» Texte fourni
* * * * *
Six cents personnes dont une troupe de chevaliers armés en guerre débarquent alors sur l'île de Serigipe située dans la baie du Pain de Sucre, cette montagne imposante devenue si célèbre aujourd'hui.
Villegagnon, personnage haut en couleur et convaincu d'être investi d'une mission christique, s'attelle rapidement à assurer la sécurité de ses hommes en construisant une fortification, le Fort-Coligny. Découvrant que le père de Just et Colombe est un ancien chevalier de Malte ayant combattu à ses côtés en Italie, il prend l'éducation militaire et philosophique de Just sous sa responsabilité.
Malgré la relation fusionnelle qu'elle entretient avec son frère, Colombe est, quant à elle, chargée d'établir un contact solide avec les indiens. Elle s'enfonce ainsi dans les forêts luxuriantes de la baie de Guanabara et construit sa personnalité au contact d'un peuple respectueux représenté par Pay-Lo. Pour cet ancien docteur en philosophie européen tombé amoureux du mode de vie amérindien jusqu'à en devenir l'un des leurs, « il faut toute la prétention des Européens pour croire que ce continent attendait leur venue pour exister ».

  Au sein de la colonie que tente d'établir Villegagnon dans la sueur et le dur labeur, les tensions s'exacerbent autour du manque d'alcool et de femmes que des contrebandiers basés sur la côte prennent plaisir à monnayer.
C'est dans ces moments de désenchantement que la fougue de Villegagnon prend toute son ampleur :
« - Regardez-les ! Ils s'enivrent. Ils forniquent. Ils vont à terre à tout propos et je sais bien pourquoi, corps-saint-Jacques ! Ces damnés truchements leur vendent des garces auxquelles ils ne savent résister. Et pendant ce temps-là, l'ouvrage ne se fait pas. Les pluies vont venir, rien n'est couvert. Rien n'est défendu. Que les Portugais nous attaquent et c'en est fini ! [...]
- La Femme, s'emporta Villegagnon en redressant le torse, est l'instrument de la Chute, le véhicule de la Tentation et du Mal. Pensez-y sans cesse et détournez-vous de la chair lorsqu'elle paraît sous les espèces de la licence et du contentement. [...]
- Plus j'y pense, déclara l'amiral, et plus je comprends que le sacrement principal, dans notre situation, est le mariage. C'est lui et lui seul qui sanctifiera ces unions et fera rentrer ces débordements dans l'ordre. Qu'ils prennent des femmes, qu'ils aillent chercher ces sauvagesses de force, qu'ils les paient, qu'ils les violent s'ils le veulent, mais que tout cela soit consommé devant Dieu !
»
Dans ce contexte tendu, le vice-amiral écrit à Calvin pour demander l'envoi de nouveaux convertis afin de remettre dans le droit chemin ses hommes. Et un an plus tard, un navire accoste avec à son bord des protestants dont quelques femmes, des pasteurs et du Pont, un ministre de Genève lui aussi avide de pouvoir dans cette nouvelle colonie.
Rapidement, de nouveaux débats autour des questions religieuses sont ouverts et, chacun choisissant son clan, une scission entre catholiques et protestants naît. Les huguenots quittent ainsi l'île et rejoignent la terre ferme.
* * * * *
» Segment de données
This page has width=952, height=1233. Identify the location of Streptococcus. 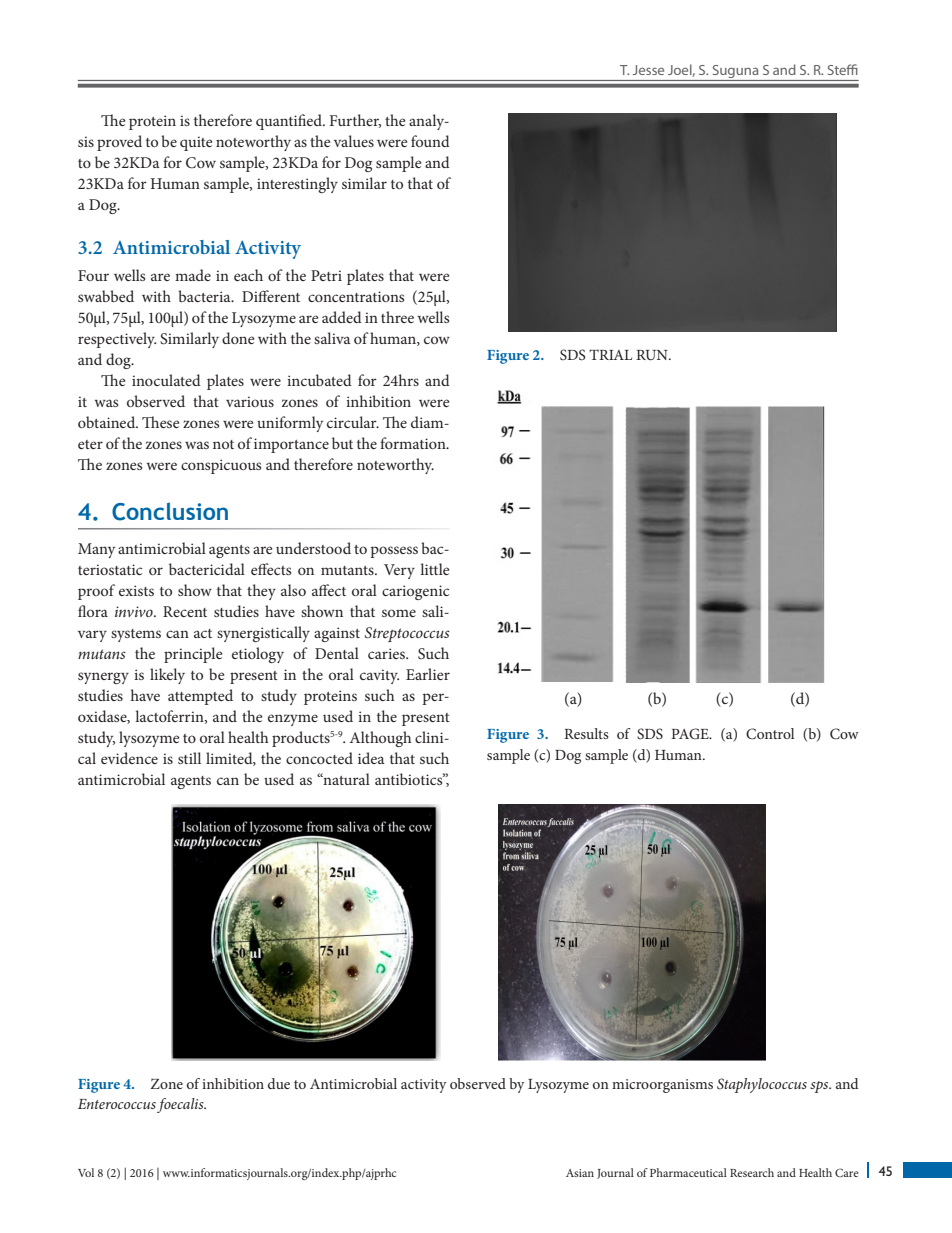
(407, 634).
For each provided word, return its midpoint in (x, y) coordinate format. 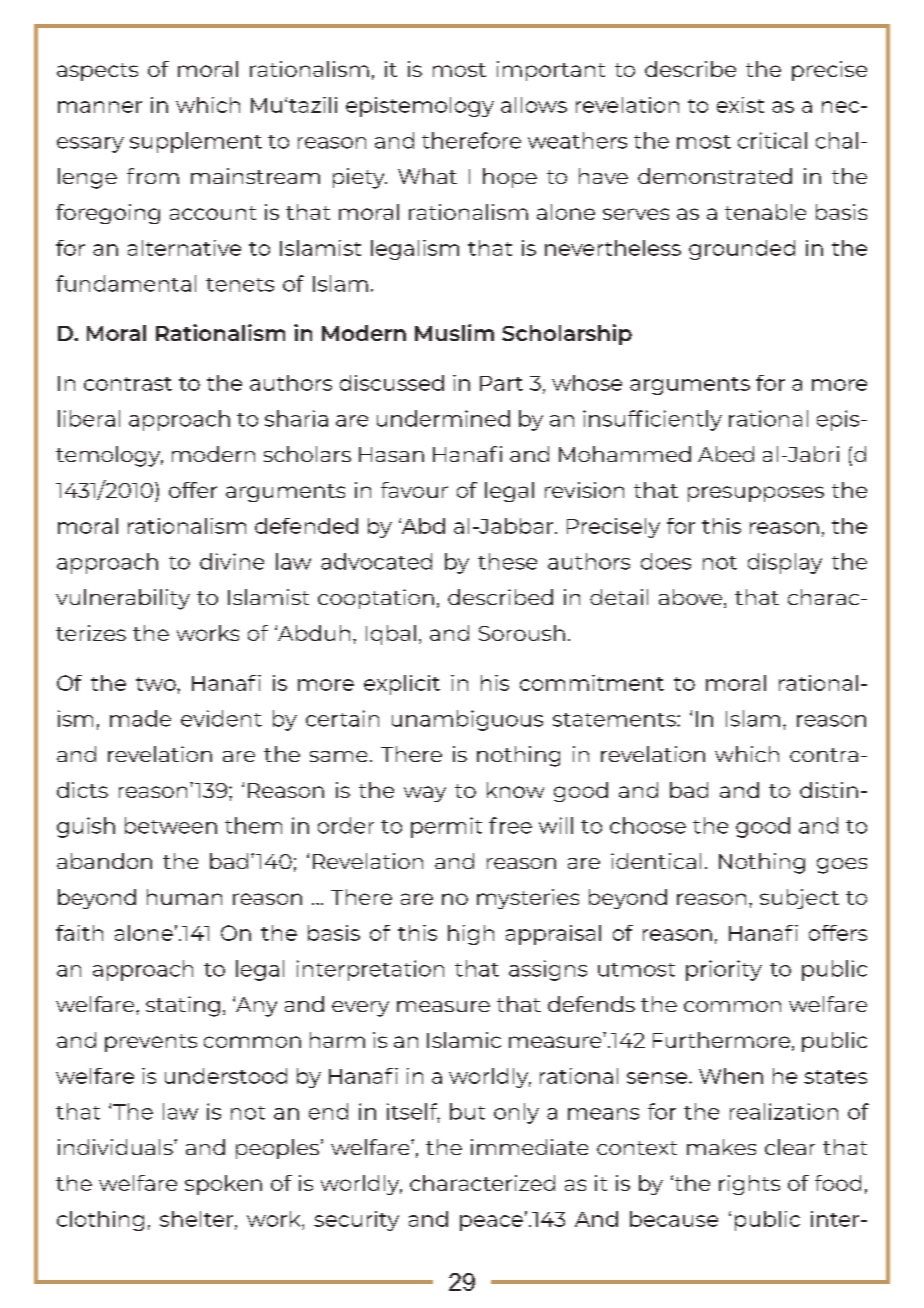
* * * * *
» Consigne
Selon le texte fourni, quel nom porte la fortification que Villegagnon fait construire pour protéger ses hommes ?

» Réponse
Elle s'appelle le Fort-Coligny.